4 Responses to “The Jersey Shore and the Death of Postmodernism”

  1. Kirby’s article is now a book: “Digimodernism” (Continuum, 2009).

    • brigidduffy Says:

      Thank you for the correction. I will be sure to site “Digimodernism” in the article.

      Any thoughts on the above article?

  2. This is a great analysis, Brigid. It’s a nice creative attempt to connect some highfelutant ideas with some maddeningly inane discourse like the Jersey Shore. With that in mind, I have trouble tracking the connection completely. I get that pseudo-modernism is really looking at an interactive discourse. Here, you’re claiming that The Jersey Shore is interactive in that it evokes powerful reactions (usually of self-examining disgust) through its characters. For one thing, Jersey Shore isn’t nearly as interactive as Big Brother in Kirby’s analysis for obvious reasons. While your leap, which I will call the “in on the joke connection”, certainly makes sense, what if Jersey Shore is able to accomplish some sort of meaning without your completely repulsed yet simultaneously affectionate reactions? Big Brother is literally nothing without its viewers by design. Seinfeld and Catcher in the Rye exist as works without a viewer.

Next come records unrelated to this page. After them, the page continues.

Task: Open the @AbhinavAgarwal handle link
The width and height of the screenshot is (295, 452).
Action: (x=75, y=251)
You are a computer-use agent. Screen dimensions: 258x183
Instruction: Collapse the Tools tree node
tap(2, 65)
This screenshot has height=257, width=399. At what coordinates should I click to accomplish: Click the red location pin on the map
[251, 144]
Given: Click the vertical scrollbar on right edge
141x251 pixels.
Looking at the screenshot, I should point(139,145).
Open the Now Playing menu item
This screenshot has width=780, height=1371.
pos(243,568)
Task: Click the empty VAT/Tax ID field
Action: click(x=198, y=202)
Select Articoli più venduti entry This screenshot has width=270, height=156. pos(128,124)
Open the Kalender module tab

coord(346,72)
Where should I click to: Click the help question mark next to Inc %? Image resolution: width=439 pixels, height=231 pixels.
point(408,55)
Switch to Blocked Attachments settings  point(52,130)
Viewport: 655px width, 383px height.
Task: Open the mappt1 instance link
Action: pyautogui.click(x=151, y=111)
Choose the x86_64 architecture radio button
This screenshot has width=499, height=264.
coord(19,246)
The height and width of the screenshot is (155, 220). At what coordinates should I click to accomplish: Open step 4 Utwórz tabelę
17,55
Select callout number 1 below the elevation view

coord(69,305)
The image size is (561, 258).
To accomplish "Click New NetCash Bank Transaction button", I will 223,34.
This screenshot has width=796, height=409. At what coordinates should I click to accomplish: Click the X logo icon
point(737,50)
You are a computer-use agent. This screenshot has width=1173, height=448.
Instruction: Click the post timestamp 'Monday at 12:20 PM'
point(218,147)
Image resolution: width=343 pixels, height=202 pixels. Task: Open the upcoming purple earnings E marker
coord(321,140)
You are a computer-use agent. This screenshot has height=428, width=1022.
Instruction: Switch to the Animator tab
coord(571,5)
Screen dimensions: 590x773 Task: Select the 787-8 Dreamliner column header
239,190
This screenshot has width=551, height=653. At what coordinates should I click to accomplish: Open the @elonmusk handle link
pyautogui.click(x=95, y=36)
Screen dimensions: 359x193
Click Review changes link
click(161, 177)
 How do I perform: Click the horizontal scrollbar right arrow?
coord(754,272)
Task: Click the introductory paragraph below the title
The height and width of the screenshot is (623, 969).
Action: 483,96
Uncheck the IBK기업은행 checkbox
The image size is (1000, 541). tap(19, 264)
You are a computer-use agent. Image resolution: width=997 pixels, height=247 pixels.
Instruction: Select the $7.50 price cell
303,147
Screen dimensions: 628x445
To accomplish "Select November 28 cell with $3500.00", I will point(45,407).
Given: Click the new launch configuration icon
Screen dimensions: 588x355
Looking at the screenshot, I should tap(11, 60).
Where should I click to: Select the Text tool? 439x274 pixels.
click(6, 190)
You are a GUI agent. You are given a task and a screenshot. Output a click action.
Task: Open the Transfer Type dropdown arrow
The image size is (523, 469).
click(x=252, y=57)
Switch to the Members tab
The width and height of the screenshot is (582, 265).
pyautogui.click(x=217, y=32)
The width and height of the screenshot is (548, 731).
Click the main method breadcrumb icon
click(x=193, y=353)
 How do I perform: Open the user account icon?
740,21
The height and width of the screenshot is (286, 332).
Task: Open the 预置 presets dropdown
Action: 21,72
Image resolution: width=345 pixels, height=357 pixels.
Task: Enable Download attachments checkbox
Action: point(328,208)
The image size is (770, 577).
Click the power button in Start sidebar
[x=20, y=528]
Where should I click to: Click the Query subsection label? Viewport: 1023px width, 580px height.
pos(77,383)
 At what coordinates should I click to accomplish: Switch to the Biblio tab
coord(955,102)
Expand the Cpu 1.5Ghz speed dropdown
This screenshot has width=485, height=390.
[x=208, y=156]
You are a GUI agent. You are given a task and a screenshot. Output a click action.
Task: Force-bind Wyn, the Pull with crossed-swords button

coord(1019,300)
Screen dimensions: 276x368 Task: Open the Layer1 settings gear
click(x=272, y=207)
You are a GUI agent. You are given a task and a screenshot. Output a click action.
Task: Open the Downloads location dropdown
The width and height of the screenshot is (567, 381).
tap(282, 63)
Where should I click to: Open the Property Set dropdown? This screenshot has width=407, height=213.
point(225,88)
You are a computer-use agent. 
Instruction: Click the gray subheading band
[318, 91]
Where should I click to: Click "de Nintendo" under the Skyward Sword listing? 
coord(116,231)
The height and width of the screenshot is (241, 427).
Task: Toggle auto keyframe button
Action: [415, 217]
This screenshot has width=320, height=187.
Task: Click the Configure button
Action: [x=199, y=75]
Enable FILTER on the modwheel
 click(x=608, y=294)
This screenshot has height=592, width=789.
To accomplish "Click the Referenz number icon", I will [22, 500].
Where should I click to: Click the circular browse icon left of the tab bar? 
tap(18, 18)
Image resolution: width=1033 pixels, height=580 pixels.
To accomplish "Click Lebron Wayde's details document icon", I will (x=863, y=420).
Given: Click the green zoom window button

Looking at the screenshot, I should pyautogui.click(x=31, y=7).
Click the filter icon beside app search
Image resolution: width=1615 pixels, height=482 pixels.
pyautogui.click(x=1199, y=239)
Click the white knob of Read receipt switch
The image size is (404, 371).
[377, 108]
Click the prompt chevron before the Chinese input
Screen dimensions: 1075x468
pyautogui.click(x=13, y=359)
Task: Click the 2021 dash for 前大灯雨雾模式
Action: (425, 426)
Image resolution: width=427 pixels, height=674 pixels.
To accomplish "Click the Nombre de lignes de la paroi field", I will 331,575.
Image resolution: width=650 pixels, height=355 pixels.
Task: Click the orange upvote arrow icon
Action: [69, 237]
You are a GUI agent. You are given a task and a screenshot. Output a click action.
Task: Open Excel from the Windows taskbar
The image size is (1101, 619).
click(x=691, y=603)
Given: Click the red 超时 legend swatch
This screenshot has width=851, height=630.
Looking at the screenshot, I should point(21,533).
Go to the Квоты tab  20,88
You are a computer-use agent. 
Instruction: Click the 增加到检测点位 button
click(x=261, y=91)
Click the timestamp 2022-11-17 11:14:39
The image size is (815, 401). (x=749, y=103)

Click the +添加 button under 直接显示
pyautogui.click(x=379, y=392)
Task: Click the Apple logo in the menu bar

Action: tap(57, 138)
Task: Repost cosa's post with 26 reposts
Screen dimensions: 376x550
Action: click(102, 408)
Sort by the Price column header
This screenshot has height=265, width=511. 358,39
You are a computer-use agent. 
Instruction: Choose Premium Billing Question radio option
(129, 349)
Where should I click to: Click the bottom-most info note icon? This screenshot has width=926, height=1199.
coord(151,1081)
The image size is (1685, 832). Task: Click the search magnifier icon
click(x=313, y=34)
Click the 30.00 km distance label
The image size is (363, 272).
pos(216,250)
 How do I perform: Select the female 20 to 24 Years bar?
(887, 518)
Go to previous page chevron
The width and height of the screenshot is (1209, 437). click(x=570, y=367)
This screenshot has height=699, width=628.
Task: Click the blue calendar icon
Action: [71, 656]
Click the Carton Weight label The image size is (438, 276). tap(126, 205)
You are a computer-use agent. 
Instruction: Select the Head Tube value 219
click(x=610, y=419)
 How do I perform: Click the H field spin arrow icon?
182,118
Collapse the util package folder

    Post-modernism and pseudo-modernism invite us to stop caring what the author thinks and makes texts self-sufficient creations. As you put it, some authors chose to celebrate this by making it clear in their work that they understand this will happen (by being self-conscious in their work). Does Jersey Shore undertake the same endeavor? If you consider MTV the author, I would say it most certainly does as MTV is obviously aware of how ridiculous these people are and seek to display them in the most entertaining manner possible. If you consider the characters of the show, through their decidedly intentional words and acts, they seem to be the complete opposite of “self-conscious.” These people think they have a story to tell. They think their lives are profound and filled with palpable tension and drama. What does pseudo-modernism do with that? In other words, what happens when the characters of a work aren’t “in on the joke”?

  3. brigidduffy Says:

    Thanks so much for your thorough and insightful thoughts, Tim. You bring up two excellent points.

    1. You are right that The Jersey Shore is not not as interactive as say, Big Brother. The very design of Big Brother requires interaction. The framework of The Jersey Shore is much more traditional. The audience views what is put in front of them. The author/viewer line is firmly drawn.

    I do not mean to suggest that all pseudo-modernist discourse must be “interactive” in general. I also do not want to infer that everyone who views The Jersey Shore necessarily has an emotional reaction to (or interaction with) the content. I’m sure that there are many people who are not moved at all. I am merely suggesting that as a result of our new “interactive framework,” the standard for real content has diminished considerably. We might still view some content in the “old fashioned” way, but is it of any substance? That is the question. You note that The Jersey Shore might be capable of accomplishing some sort of meaning, and my hunch is that you might be right. But what might that be? Viewers?

    2. MTV as an author- what an interesting, ailbet scary, thought. I also wonder if the cast of The Jersey Shore is also, “in on the joke?” They are making money, seemingly having fun, and trouncing around Hollywood all because we find their lack of self-awareness comical. Maybe the joke really is on us? Perhaps Snooki has the last laugh.